_TO DO_.
A. Reproduce the image classification notebook word for word from "print(os.listdir(DATASET_PATH))" to "of the images.".
B. Supply the next part of the image classification notebook, picking up right after its final line.

## START PAGE

# Image Classification

In [1]:
# Install required Python packages (quiet mode)
!pip install -q torch torchvision scikit-learn

In [2]:
# Import required libraries
import os, zipfile, shutil
import torch
import torch.nn as nn
from torchvision import datasets, transforms, models
from torch.utils.data import DataLoader, Subset
import torch.optim as optim
from sklearn.metrics import classification_report

In [3]:
# Select CPU or GPU device for computations
device = torch.device("cuda" if torch.cuda.is_available() else "cpu")
print(device)

cuda


In [4]:
# Extract the ZIP dataset once and set DATASET_PATH
with zipfile.ZipFile("/content/dataset.zip", 'r') as zip_ref:
    zip_ref.extractall("/content")

DATASET_PATH = "/content/dataset"
print(os.listdir(DATASET_PATH))

['accordion', 'gramophone', 'windsor_chair', 'pyramid', 'pizza', 'sea_horse', 'crocodile', 'camera', 'emu', 'crocodile_head', 'cup', 'bass', 'dollar_bill', 'nautilus', 'hedgehog']


In [5]:
# Split dataset into training (images 0001-0040) and test (remaining) subsets based on filename

def split_by_filename(dataset):
    """
    Split the dataset into training and test subsets based on the filenames of the images.

## END PAGE
## START ENTRIES SHOWN

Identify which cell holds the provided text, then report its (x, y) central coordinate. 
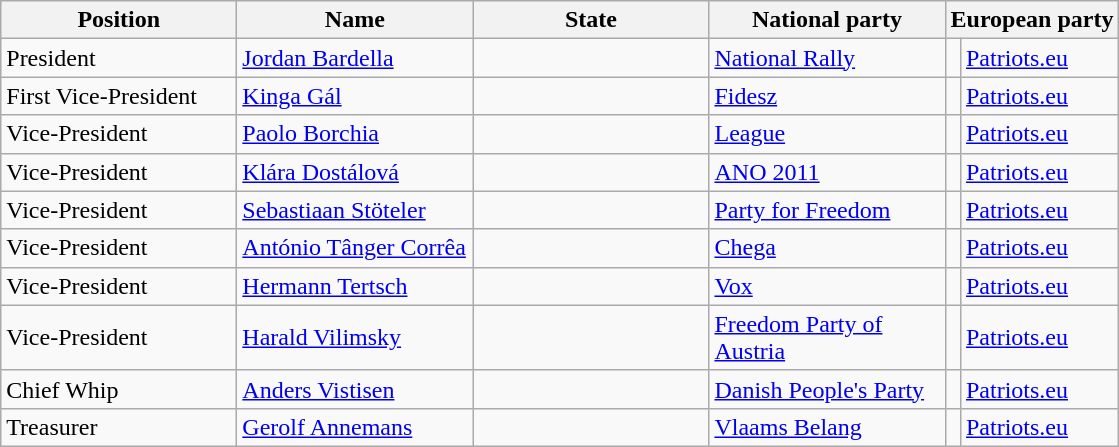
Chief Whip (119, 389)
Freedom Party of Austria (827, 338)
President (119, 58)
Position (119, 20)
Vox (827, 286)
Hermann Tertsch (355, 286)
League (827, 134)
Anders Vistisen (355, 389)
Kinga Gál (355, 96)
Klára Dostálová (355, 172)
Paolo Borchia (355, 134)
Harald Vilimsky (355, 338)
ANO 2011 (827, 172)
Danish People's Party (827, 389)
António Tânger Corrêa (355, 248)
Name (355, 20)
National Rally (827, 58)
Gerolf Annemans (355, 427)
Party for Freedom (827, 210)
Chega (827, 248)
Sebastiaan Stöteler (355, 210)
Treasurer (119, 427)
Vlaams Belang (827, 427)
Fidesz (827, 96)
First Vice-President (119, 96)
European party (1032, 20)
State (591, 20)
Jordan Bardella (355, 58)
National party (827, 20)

## END ENTRIES SHOWN
## START ENTRIES SHOWN

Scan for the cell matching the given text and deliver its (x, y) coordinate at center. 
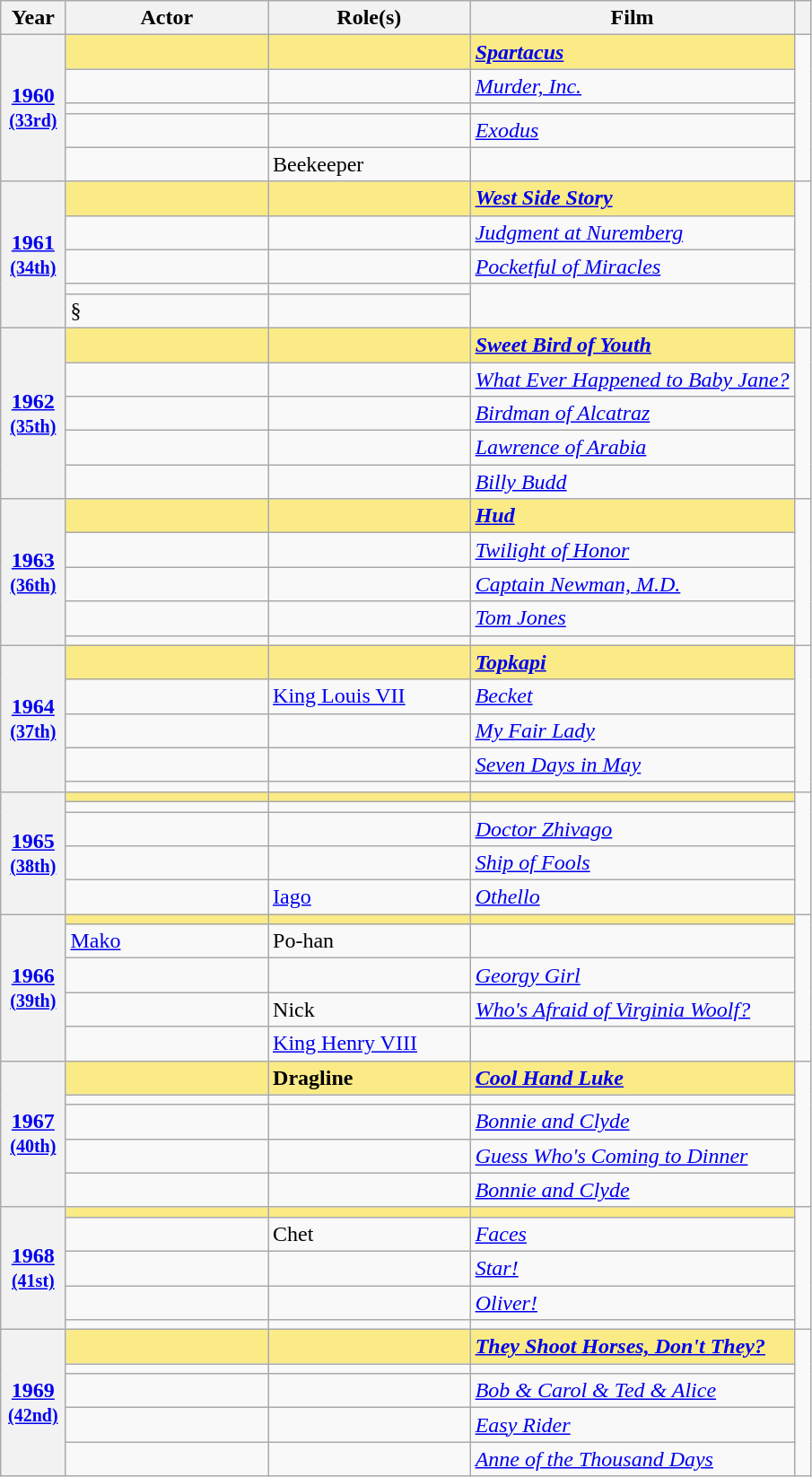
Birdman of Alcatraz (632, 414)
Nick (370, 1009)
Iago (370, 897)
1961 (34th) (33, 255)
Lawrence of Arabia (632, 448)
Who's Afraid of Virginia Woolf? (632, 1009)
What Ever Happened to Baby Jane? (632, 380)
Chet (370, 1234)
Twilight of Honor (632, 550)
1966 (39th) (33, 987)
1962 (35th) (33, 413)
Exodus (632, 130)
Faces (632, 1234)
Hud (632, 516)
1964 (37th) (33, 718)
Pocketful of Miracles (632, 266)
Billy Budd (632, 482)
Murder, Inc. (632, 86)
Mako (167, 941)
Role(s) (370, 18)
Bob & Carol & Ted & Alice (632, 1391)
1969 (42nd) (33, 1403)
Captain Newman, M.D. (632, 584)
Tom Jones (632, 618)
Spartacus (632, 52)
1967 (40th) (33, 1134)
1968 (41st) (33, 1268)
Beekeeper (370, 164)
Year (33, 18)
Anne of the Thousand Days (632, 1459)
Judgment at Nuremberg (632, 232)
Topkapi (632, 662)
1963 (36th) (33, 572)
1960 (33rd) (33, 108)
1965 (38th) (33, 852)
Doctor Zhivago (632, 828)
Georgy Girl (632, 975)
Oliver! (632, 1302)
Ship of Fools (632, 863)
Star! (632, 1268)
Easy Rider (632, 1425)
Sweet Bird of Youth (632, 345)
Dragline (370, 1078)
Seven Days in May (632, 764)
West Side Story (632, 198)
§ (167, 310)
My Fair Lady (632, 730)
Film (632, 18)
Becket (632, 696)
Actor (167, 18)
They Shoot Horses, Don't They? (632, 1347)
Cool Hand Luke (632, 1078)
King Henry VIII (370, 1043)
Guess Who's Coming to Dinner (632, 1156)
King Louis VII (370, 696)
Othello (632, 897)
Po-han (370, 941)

## END ENTRIES SHOWN

_EXPECTED OUTPUTS_.
A.
print(os.listdir(DATASET_PATH))

['accordion', 'gramophone', 'windsor_chair', 'pyramid', 'pizza', 'sea_horse', 'crocodile', 'camera', 'emu', 'crocodile_head', 'cup', 'bass', 'dollar_bill', 'nautilus', 'hedgehog']


In [5]:
# Split dataset into training (images 0001-0040) and test (remaining) subsets based on filename

def split_by_filename(dataset):
    """
    Split the dataset into training and test subsets based on the filenames of the images.

B.
    The images with filenames ranging from 'image_0001.jpg' to 'image_0040.jpg' are considered
    as training images, while the rest are considered as test images.

    Args:
        dataset (torchvision.datasets.ImageFolder): The dataset to be split.

    Returns:
        tuple: A tuple containing two Subset objects. The first Subset contains the training images,
        and the second Subset contains the test images.
    """
    train_idx, test_idx = [], []
    # Iterate over each image in the dataset
    for idx, (path, _) in enumerate(dataset.samples):
        # Extract the filename from the path
        fname = os.path.basename(path)
        # Extract the numeric part from the filename
        # For example, 'image_0001.jpg' → 1
        num = int(os.path.splitext(fname)[0].replace('image_', ''))
        # Check if the numeric part is between 1 and 40 (inclusive)
        if 1 <= num <= 40:
            # If it is, add the index to the training indices list
            train_idx.append(idx)
        else:
            # If it is not, add the index to the test indices list
            test_idx.append(idx)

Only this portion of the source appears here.